** Opening Data block **
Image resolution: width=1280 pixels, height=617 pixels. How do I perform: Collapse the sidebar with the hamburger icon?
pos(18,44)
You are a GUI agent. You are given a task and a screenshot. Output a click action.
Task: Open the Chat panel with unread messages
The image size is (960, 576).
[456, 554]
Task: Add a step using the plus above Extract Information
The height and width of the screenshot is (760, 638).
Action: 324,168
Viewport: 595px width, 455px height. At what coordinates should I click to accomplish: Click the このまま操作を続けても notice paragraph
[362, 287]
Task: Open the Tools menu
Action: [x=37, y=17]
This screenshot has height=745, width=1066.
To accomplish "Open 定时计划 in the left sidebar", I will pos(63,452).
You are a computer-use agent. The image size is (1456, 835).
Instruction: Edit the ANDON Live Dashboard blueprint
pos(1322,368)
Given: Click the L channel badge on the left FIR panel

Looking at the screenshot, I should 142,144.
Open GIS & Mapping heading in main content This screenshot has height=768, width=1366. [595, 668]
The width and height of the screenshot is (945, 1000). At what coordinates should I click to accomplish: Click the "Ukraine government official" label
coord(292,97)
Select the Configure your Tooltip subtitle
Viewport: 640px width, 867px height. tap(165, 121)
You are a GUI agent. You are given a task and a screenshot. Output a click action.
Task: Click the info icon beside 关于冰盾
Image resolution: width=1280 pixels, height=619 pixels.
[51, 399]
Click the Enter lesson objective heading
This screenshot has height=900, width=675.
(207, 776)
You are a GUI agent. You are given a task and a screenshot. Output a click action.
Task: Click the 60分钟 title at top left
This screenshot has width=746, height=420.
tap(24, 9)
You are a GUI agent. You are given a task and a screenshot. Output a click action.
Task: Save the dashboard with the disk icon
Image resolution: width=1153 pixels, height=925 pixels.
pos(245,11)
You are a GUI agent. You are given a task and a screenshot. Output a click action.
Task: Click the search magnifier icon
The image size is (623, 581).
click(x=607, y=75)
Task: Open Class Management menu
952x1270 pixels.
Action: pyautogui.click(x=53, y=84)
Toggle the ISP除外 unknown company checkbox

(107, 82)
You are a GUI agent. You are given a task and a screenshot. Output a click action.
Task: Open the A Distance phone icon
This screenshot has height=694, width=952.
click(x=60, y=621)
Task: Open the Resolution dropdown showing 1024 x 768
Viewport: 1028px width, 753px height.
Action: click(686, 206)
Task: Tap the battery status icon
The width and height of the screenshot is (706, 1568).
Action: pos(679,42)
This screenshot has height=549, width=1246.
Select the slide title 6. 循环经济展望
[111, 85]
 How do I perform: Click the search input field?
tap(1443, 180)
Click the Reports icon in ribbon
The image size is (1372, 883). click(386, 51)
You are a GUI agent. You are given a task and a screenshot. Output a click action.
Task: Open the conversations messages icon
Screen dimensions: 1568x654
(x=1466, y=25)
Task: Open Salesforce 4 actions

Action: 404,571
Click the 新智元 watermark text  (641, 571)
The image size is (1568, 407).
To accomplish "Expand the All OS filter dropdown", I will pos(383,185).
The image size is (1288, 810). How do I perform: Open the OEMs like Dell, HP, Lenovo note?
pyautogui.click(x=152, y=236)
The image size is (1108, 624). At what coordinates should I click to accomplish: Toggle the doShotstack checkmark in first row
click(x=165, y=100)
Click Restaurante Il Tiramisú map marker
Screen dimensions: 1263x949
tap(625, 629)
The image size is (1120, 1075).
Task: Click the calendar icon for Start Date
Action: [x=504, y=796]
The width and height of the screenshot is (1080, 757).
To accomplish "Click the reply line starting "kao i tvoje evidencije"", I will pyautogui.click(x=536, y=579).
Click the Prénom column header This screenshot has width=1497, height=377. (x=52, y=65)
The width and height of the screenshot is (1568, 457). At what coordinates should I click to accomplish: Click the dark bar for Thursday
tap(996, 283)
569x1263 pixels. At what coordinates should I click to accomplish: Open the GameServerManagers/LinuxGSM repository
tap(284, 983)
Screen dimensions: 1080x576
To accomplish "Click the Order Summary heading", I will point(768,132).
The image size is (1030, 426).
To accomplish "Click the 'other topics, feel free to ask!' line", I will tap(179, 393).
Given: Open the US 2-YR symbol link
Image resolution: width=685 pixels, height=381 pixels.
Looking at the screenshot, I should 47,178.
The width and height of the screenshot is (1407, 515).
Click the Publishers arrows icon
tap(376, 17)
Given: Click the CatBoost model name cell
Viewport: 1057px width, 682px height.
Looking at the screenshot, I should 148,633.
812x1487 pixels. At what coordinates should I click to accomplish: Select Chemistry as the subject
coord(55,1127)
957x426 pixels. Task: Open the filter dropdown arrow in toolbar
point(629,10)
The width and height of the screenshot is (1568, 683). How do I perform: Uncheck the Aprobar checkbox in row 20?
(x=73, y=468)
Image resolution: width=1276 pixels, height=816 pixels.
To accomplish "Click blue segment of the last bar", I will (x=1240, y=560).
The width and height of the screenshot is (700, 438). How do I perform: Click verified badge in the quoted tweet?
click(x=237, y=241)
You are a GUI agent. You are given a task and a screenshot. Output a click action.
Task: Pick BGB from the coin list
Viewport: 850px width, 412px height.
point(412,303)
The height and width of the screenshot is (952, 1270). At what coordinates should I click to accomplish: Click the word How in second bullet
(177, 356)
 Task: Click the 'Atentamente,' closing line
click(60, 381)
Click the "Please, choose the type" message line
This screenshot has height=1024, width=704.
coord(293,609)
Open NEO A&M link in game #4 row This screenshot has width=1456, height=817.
** Closing Data block **
_Problem requirements_. Give each line of the records above again, unchanged.

_Completed exercise_.
Image resolution: width=1280 pixels, height=617 pixels. How do I perform: Collapse the sidebar with the hamburger icon?
pos(18,44)
You are a GUI agent. You are given a task and a screenshot. Output a click action.
Task: Open the Chat panel with unread messages
The image size is (960, 576).
[456, 554]
Task: Add a step using the plus above Extract Information
The height and width of the screenshot is (760, 638).
Action: 324,168
Viewport: 595px width, 455px height. At what coordinates should I click to accomplish: Click the このまま操作を続けても notice paragraph
[362, 287]
Task: Open the Tools menu
Action: [x=37, y=17]
This screenshot has height=745, width=1066.
To accomplish "Open 定时计划 in the left sidebar", I will pos(63,452).
You are a computer-use agent. The image size is (1456, 835).
Instruction: Edit the ANDON Live Dashboard blueprint
pos(1322,368)
Given: Click the L channel badge on the left FIR panel

Looking at the screenshot, I should 142,144.
Open GIS & Mapping heading in main content This screenshot has height=768, width=1366. [595, 668]
The width and height of the screenshot is (945, 1000). At what coordinates should I click to accomplish: Click the "Ukraine government official" label
coord(292,97)
Select the Configure your Tooltip subtitle
Viewport: 640px width, 867px height. tap(165, 121)
You are a GUI agent. You are given a task and a screenshot. Output a click action.
Task: Click the info icon beside 关于冰盾
Image resolution: width=1280 pixels, height=619 pixels.
[51, 399]
Click the Enter lesson objective heading
This screenshot has height=900, width=675.
(207, 776)
You are a GUI agent. You are given a task and a screenshot. Output a click action.
Task: Click the 60分钟 title at top left
This screenshot has width=746, height=420.
tap(24, 9)
You are a GUI agent. You are given a task and a screenshot. Output a click action.
Task: Save the dashboard with the disk icon
Image resolution: width=1153 pixels, height=925 pixels.
pos(245,11)
You are a GUI agent. You are given a task and a screenshot. Output a click action.
Task: Click the search magnifier icon
The image size is (623, 581).
click(x=607, y=75)
Task: Open Class Management menu
952x1270 pixels.
Action: pyautogui.click(x=53, y=84)
Toggle the ISP除外 unknown company checkbox

(107, 82)
You are a GUI agent. You are given a task and a screenshot. Output a click action.
Task: Open the A Distance phone icon
This screenshot has height=694, width=952.
click(x=60, y=621)
Task: Open the Resolution dropdown showing 1024 x 768
Viewport: 1028px width, 753px height.
Action: click(686, 206)
Task: Tap the battery status icon
The width and height of the screenshot is (706, 1568).
Action: pos(679,42)
This screenshot has height=549, width=1246.
Select the slide title 6. 循环经济展望
[111, 85]
 How do I perform: Click the search input field?
tap(1443, 180)
Click the Reports icon in ribbon
The image size is (1372, 883). click(386, 51)
You are a GUI agent. You are given a task and a screenshot. Output a click action.
Task: Open the conversations messages icon
Screen dimensions: 1568x654
(x=1466, y=25)
Task: Open Salesforce 4 actions

Action: 404,571
Click the 新智元 watermark text  (641, 571)
The image size is (1568, 407).
To accomplish "Expand the All OS filter dropdown", I will pos(383,185).
The image size is (1288, 810). How do I perform: Open the OEMs like Dell, HP, Lenovo note?
pyautogui.click(x=152, y=236)
The image size is (1108, 624). At what coordinates should I click to accomplish: Toggle the doShotstack checkmark in first row
click(x=165, y=100)
Click Restaurante Il Tiramisú map marker
Screen dimensions: 1263x949
tap(625, 629)
The image size is (1120, 1075).
Task: Click the calendar icon for Start Date
Action: [x=504, y=796]
The width and height of the screenshot is (1080, 757).
To accomplish "Click the reply line starting "kao i tvoje evidencije"", I will pyautogui.click(x=536, y=579).
Click the Prénom column header This screenshot has width=1497, height=377. (x=52, y=65)
The width and height of the screenshot is (1568, 457). At what coordinates should I click to accomplish: Click the dark bar for Thursday
tap(996, 283)
569x1263 pixels. At what coordinates should I click to accomplish: Open the GameServerManagers/LinuxGSM repository
tap(284, 983)
Screen dimensions: 1080x576
To accomplish "Click the Order Summary heading", I will point(768,132).
The image size is (1030, 426).
To accomplish "Click the 'other topics, feel free to ask!' line", I will tap(179, 393).
Given: Open the US 2-YR symbol link
Image resolution: width=685 pixels, height=381 pixels.
Looking at the screenshot, I should 47,178.
The width and height of the screenshot is (1407, 515).
Click the Publishers arrows icon
tap(376, 17)
Given: Click the CatBoost model name cell
Viewport: 1057px width, 682px height.
Looking at the screenshot, I should 148,633.
812x1487 pixels. At what coordinates should I click to accomplish: Select Chemistry as the subject
coord(55,1127)
957x426 pixels. Task: Open the filter dropdown arrow in toolbar
point(629,10)
The width and height of the screenshot is (1568, 683). How do I perform: Uncheck the Aprobar checkbox in row 20?
(x=73, y=468)
Image resolution: width=1276 pixels, height=816 pixels.
To accomplish "Click blue segment of the last bar", I will (x=1240, y=560).
The width and height of the screenshot is (700, 438). How do I perform: Click verified badge in the quoted tweet?
click(x=237, y=241)
You are a GUI agent. You are given a task and a screenshot. Output a click action.
Task: Pick BGB from the coin list
Viewport: 850px width, 412px height.
point(412,303)
The height and width of the screenshot is (952, 1270). At what coordinates should I click to accomplish: Click the word How in second bullet
(177, 356)
 Task: Click the 'Atentamente,' closing line
click(60, 381)
Click the "Please, choose the type" message line
This screenshot has height=1024, width=704.
coord(293,609)
Open NEO A&M link in game #4 row This screenshot has width=1456, height=817.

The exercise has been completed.